I’ve been in the “Free World” for 22 months. However, I feel like I’ve been here all along. Who would’ve thought that I am still in the United States? My immigration status remains the same – deported. Immigration and Customs Enforcement (ICE) is still waiting to secure my travel document from the Chinese government so it can process my deportation. I’m still under ICE’s Intensive Supervision Appearance Program. I have to check in with ICE three times a month. My appeal in the ninth circuit court of appeal has been pending for over two years. I have no idea when the court will issue a decision.

Therefore, my status in the US is still uncertain. Fortunately, with the support and dedication of my friend Ben Wang, we were able to secure the commitment from Congresswoman Barbara Lee and Congressman Mike Honda to express their support to sponsor a private bill on my behalf to stop my deportation in the 2009 congress. With Obama as the president, hopefully my chance of getting the private bill passed increases. Only time will tell.

In the meantime, I continued to work full time in the Community Youth Center (CYC) of San Francisco. Since my 20 months of employment in CYC, I was promoted three times. Currently, I’m the Senior Project Coordinator responsible for two components that work on decreasing the violence in the schools and the community – the Community Response Network – Asian Pacific Islander (CRN-API) and Intervention.

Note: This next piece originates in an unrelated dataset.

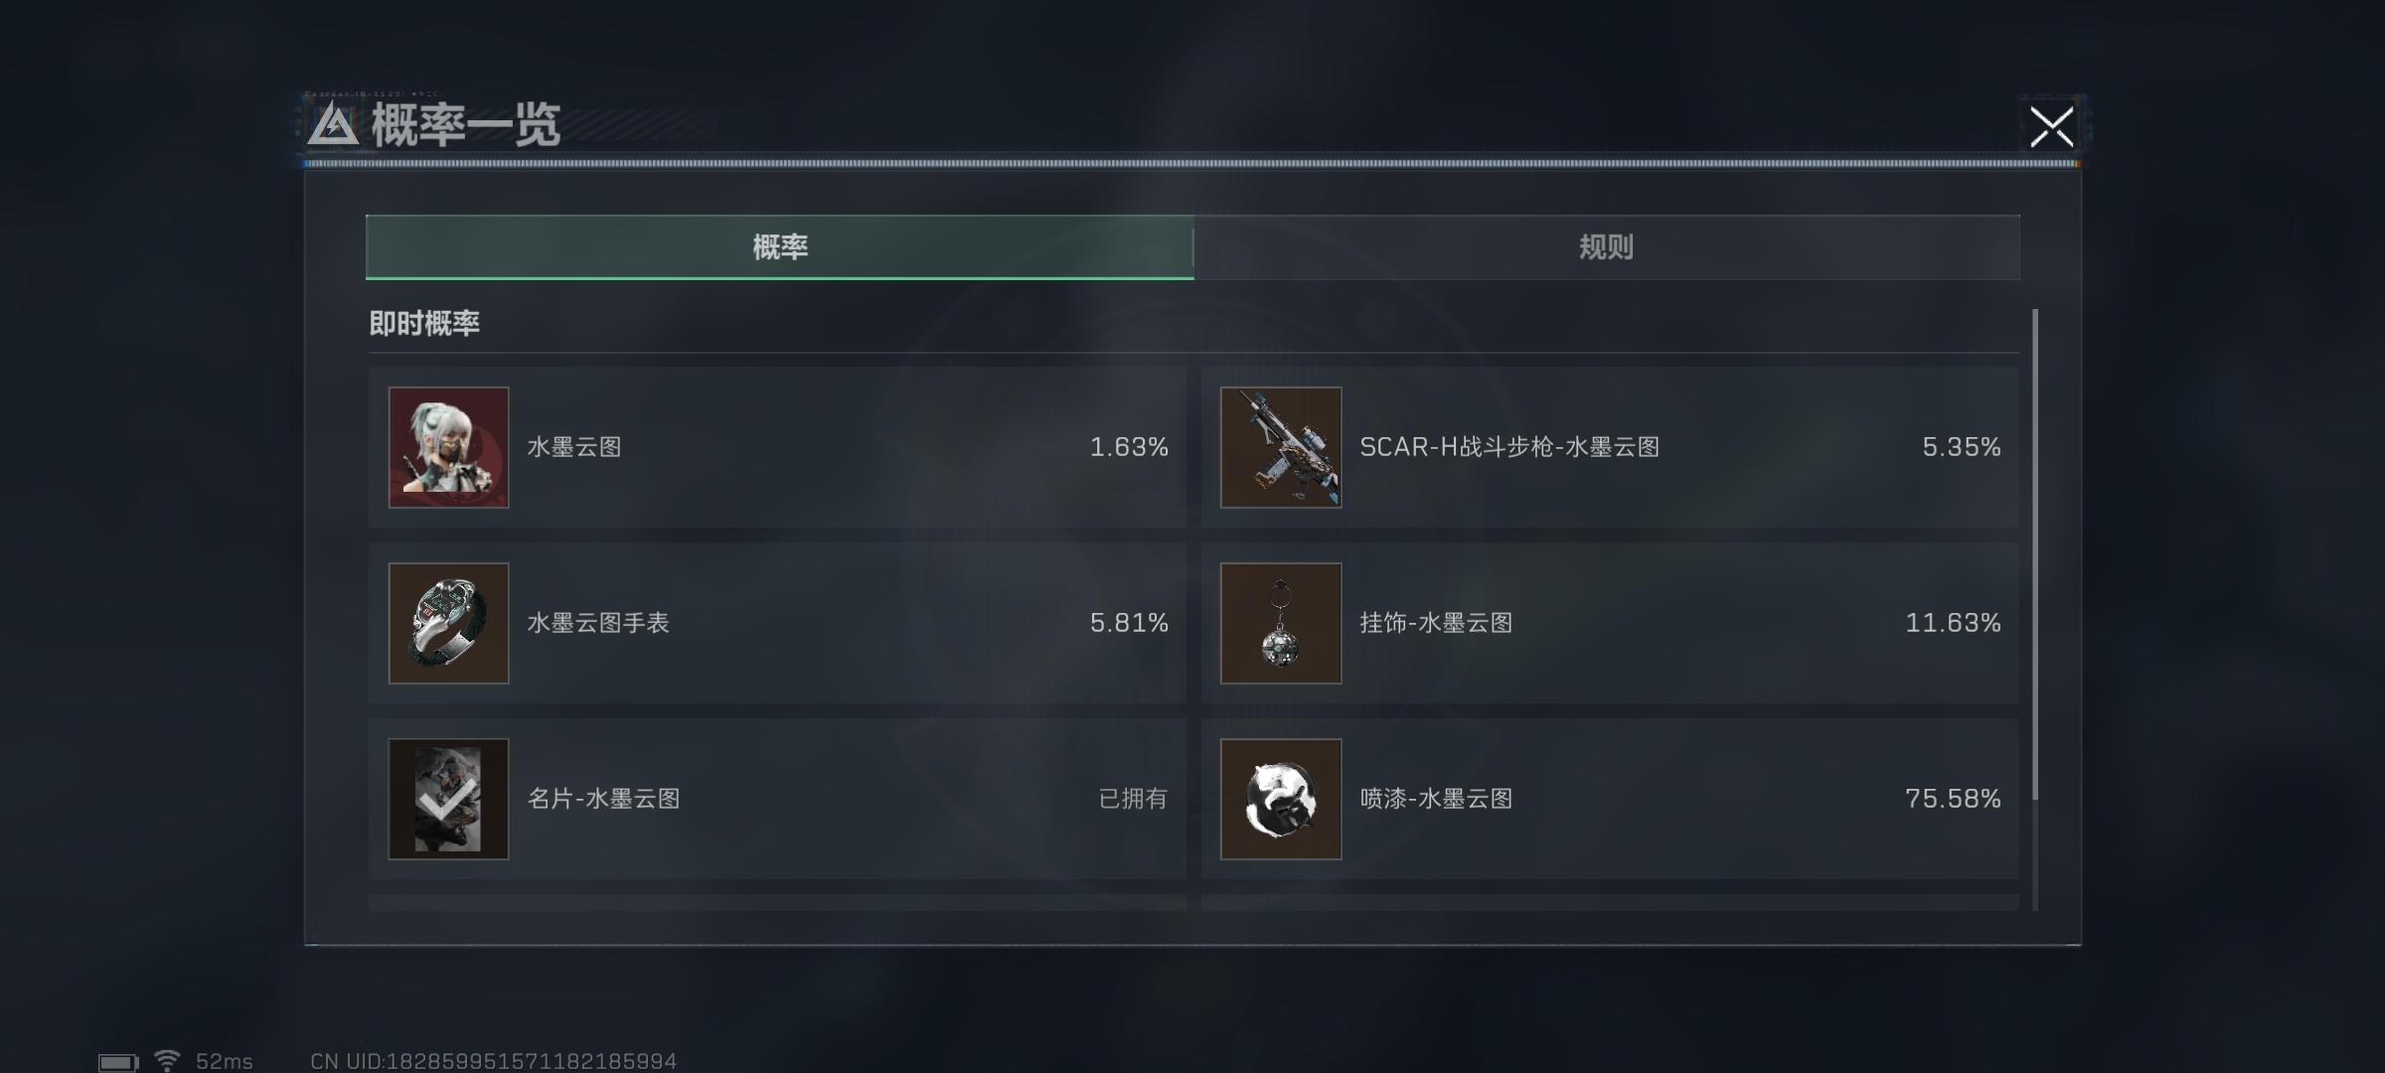Click the SCAR-H rifle skin icon
2385x1073 pixels.
1281,447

The stigma of being a formerly incarcerated person has worked for me and against me. There are those who will continue to doubt me. That’s fine. As the saying goes, “You can lead a cow to water, but you cannot force it to drink.” One thing remains unchanged for me is my dedication to service the youth and community to the best of my ability. I find it extremely rewarding to be able to utilize my experiences to provide services to the often under-funded and under-served API population. Therefore, it is humbling to be accepted and validated by most of my peers and community for what I do. Because when you give me a chance, you give thousands of other an opportunity to change their lives.

I have attached a chronology of some of the things that I’ve done this year. They are the direct results of your support and faith in me.

In my reflection of this year, I realize that sometimes I’m disconnected with society. There’re so many things that I did not learn or understand as a result of my incarceration. Therefore, sometimes I unknowingly hurt the people I care about, myself included. At times, I find myself thinking that being in prison is better than being in the so called “Free World.” I feel like I am living in a lie and that my life is one big lie.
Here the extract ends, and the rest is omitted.